Rocío Nahle, gobernadora de Veracruz, ha intensificado su ofensiva contra alcaldes de Movimiento Ciudadano, acusándolos de diversos delitos. Esta estrategia se ha visto reflejada en el caso del presidente municipal de Ixhuatlán del Sureste, Raúl González Martínez, y su homólogo de Úrsulo Galván, Bertín Bravo Montero, quienes enfrentan procesos de desafuero en el Congreso de Veracruz.
La situación de González se complica tras las acusaciones de que policías municipales estuvieron involucrados en el secuestro de la periodista Roxana Berenice Guzmán Ramírez. Además, se le imputa no haber presentado a tiempo el Plan Municipal de Desarrollo, lo que ha llevado a que se le considere autor intelectual del asesinato de la reportera. González ha defendido su posición, afirmando que los policías fueron contratados tras aprobar los exámenes de control y confianza.
Por su parte, Bravo Montero enfrenta un caso en el que un empresario y sus escoltas desaparecieron tras visitar su domicilio. Las comisiones de Gobernación, Justicia y Puntos Constitucionales del Congreso han elaborado dictámenes para desaforarlos, lo que permitiría que enfrenten cargos legales.
Nahle cuenta con el apoyo de Lisbeth Aurelia Jiménez Aguirre, fiscal del estado, quien ha sido señalada por su cercanía con el exsecretario de Gobierno, Eric Patrocinio Cisneros. Juntos han sido acusados de manipular el sistema judicial para perseguir a opositores políticos.
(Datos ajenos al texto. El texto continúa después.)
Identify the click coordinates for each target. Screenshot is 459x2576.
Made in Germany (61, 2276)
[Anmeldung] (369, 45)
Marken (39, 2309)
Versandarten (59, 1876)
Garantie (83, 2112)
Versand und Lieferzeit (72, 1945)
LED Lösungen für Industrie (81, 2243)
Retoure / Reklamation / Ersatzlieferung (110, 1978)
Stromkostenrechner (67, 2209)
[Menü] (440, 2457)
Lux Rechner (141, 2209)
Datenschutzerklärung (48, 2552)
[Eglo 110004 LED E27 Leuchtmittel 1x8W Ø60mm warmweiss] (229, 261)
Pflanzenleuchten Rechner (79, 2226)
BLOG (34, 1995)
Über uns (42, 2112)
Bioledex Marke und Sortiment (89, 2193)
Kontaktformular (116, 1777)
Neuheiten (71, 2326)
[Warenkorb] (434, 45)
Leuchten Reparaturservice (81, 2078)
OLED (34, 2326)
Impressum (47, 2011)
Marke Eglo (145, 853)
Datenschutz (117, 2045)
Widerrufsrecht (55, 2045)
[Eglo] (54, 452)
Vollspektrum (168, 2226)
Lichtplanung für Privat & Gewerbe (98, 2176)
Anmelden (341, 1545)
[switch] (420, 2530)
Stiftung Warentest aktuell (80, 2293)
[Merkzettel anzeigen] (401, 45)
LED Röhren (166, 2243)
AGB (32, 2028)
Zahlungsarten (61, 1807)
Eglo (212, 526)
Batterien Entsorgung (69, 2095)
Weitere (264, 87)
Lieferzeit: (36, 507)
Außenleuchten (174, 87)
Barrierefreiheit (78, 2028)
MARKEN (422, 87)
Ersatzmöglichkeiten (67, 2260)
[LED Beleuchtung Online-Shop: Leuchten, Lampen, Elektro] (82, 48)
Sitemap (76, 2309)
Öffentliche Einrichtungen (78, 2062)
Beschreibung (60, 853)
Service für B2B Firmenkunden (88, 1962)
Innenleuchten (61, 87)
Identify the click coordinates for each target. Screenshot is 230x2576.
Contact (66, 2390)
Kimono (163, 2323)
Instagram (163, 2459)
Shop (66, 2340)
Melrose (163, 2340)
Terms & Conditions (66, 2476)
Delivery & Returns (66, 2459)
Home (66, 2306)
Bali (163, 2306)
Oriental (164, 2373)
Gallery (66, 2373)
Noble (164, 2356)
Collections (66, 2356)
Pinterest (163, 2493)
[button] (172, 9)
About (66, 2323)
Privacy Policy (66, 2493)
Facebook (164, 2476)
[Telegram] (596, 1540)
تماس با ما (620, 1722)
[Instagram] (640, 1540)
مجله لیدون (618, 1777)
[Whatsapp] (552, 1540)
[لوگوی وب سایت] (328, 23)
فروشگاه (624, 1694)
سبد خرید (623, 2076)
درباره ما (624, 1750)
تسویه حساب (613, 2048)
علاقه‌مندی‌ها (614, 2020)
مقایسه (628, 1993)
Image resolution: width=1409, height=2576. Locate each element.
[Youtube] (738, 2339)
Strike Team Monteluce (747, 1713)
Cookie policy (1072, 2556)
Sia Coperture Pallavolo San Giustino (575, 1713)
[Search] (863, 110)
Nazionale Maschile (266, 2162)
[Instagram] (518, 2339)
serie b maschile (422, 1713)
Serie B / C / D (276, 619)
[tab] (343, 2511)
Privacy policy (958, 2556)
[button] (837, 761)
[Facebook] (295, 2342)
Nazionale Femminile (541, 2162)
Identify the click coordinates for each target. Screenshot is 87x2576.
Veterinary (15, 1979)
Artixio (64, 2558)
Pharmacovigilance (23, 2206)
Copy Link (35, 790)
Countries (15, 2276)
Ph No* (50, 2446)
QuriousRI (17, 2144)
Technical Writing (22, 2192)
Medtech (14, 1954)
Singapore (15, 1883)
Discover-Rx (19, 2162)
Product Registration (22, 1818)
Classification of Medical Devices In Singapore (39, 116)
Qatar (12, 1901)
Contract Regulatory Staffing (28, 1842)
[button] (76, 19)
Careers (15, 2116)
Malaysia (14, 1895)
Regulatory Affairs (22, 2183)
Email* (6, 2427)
Las acusaciones contra González incluyen un supuesto testimonio de un “testigo protegido” que lo vincula al secuestro de la periodista, aunque este tipo de evidencia es cuestionada por su falta de validez legal. Otros periodistas han sugerido que el móvil del crimen podría estar relacionado con disputas entre grupos delictivos, no con la libertad de expresión.
La situación de Bravo Montero ha sido criticada por la falta de acción de la fiscalía, que no ha solicitado una orden de cateo para investigar su domicilio tras la desaparición del empresario. La gobernadora ha sido acusada de no haber denunciado antes a los candidatos de MC con supuestas ligas al crimen organizado, lo que podría implicar complicidad.
Mientras tanto, la ex alcaldesa de Morena, Lorena Sánchez Vargas, ha sido señalada por encubrir a huachicoleros, lo que añade más tensión a la situación política en la región.